Academic journal article T H E Journal (Technological Horizons In Education)

1-to-1: Bar None: Mooresville, NC's Four-Year Path to a Districtwide Laptop Program Led to Across-the-Board Academic Achievement and This Year's Sylvia Charp Award

Article excerpt

THE MOORESVILLE GRADED SCHOOL DISTRICT may rank 100th out of 115 North Carolina school districts in per-pupil spending. It might serve a community where 40 percent of its students are eligible for free or reduced lunches. Nevertheless, since the initiation of a progressive digital conversion program four years ago, Mooresville has risen from 38th on the list of the state's "Schools of Distinction" to No. 3 in 2011. End-of-term composite test scores at Mooresville High School rose 21 percent during the same period, and 13 percent for third-graders across the district. Oh, and the district's dropout rate fell 54 percent.

The fact that MGSD was able to create one of the most successful 1-to-1 laptop computing programs in the United States--despite rough economic conditions--might qualify it as a Cinderella story all on its own, even without the accompanying academic success. It's one reason why this program and its impact on academic achievement earned the Mooresville district the 2012 Sylvia Charp Award.

But Mark Edwards wasn't thinking about the accolades--yet--when he stepped into his position as Mooresville's superintendent a little more than five years ago. Bound and determined to raise the bar of academic excellence at MGSD, Edwards saw a digital transition as a surefire gateway to improving academic performance and graduation rates, which were hovering near 65 percent when he arrived. Edwards had pulled off a sizable laptop program earlier at Henrico County Public Schools in Richmond, VA, so he had a vision of how he could take advantage of the 21st century technology that was available to turn things around at Mooresville.

According to Tom Greaves, CEO and cofounder of Project RED, a national education technology research and advocacy organization, of the nearly 3,000 US schools that can boast today of 1-to-1 computing programs, Mooresville is one district that has gotten it right.

"I don't know of another school district that is doing what Mooresville has done, or any other district has achieved the results that it has," says Greaves.

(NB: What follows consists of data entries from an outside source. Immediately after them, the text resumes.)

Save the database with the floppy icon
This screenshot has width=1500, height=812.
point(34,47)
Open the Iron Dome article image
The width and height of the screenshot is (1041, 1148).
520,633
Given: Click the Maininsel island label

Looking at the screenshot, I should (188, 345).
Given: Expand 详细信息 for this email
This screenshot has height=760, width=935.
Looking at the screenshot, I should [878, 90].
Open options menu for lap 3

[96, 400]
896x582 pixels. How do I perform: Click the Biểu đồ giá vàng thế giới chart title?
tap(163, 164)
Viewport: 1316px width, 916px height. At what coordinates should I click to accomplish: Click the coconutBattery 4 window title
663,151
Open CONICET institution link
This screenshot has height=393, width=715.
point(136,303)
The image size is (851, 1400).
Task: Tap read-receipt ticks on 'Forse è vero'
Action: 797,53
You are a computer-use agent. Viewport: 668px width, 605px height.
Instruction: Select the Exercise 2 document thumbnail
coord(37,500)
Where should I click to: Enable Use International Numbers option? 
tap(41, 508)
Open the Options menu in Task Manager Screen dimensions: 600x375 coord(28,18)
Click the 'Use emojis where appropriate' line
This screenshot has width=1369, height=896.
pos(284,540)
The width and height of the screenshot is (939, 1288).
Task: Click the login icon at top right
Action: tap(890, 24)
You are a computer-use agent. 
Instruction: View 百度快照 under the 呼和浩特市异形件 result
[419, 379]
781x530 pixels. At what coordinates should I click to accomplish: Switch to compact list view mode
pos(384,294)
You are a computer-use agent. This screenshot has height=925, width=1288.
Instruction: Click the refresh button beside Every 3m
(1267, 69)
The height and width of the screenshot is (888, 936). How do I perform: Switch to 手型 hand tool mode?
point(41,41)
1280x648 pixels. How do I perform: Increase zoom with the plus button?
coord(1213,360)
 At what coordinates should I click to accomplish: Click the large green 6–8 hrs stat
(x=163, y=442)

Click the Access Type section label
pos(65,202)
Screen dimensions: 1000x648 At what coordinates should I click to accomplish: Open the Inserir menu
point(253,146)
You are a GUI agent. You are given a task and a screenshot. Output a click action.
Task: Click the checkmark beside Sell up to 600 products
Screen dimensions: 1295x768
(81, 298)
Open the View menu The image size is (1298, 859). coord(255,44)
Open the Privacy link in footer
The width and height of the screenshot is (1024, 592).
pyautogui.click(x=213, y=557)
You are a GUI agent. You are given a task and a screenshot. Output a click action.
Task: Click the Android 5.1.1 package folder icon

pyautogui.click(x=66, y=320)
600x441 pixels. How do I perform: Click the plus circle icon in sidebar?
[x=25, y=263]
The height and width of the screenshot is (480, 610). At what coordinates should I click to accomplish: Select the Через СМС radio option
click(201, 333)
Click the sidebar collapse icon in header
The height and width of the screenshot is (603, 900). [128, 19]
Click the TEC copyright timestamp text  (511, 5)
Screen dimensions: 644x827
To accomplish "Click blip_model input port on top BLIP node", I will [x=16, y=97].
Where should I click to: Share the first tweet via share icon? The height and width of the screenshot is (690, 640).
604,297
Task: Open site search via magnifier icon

Technological Transformation

A modest community 20 miles north of Charlotte, Mooresville's relatively small school district serves 5,590 K-12 students with the help of 700 employees in eight schools: three elementary, two intermediate, one middle, one high school and one technology and learning center.

Walk into almost any of the district's classrooms and you'd be hard-pressed to find many students seated in straight rows at individual desks, working from textbooks or scribbling notes as a teacher lectures them from the front of the class. In Mooresville's classrooms, kids sit together at tables, their 11-inch MacBook Air laptop computers open in front of them as they work on in-class projects, learn at their own pace with digital coursework, or take exams.

Instead of being told to sit quietly and listen closely, students are free to search Google, watch interactive videos, conduct online research, and collaborate with one another on their various group assignments.

"I provide the students with a challenge where they're trying to solve some sort of problem or issue and they're in collaborative groups where I'm in the learning process with them," says Chris Gammon, a social studies teacher and assistant football coach at Mooresville Middle School. "I feel like the classroom is one big community now."

That is an apt description of what has developed in the Mooresville district over the past four years: a 1-to-1 computing program that put a laptop in the hands of 5,000 third. through 12th-graders and their teachers. Certainly, MGSD is not the first district to implement 1-to-1, but its success has earned it a reputation as a pioneer in the movement toward digitized, personalized learning.

But major transformations don't happen overnight or without a plan, so in 2007 Edwards and his leadership team set out to create a six-year strategy with goals focused on academic achievement, engagement, opportunity, and equity. …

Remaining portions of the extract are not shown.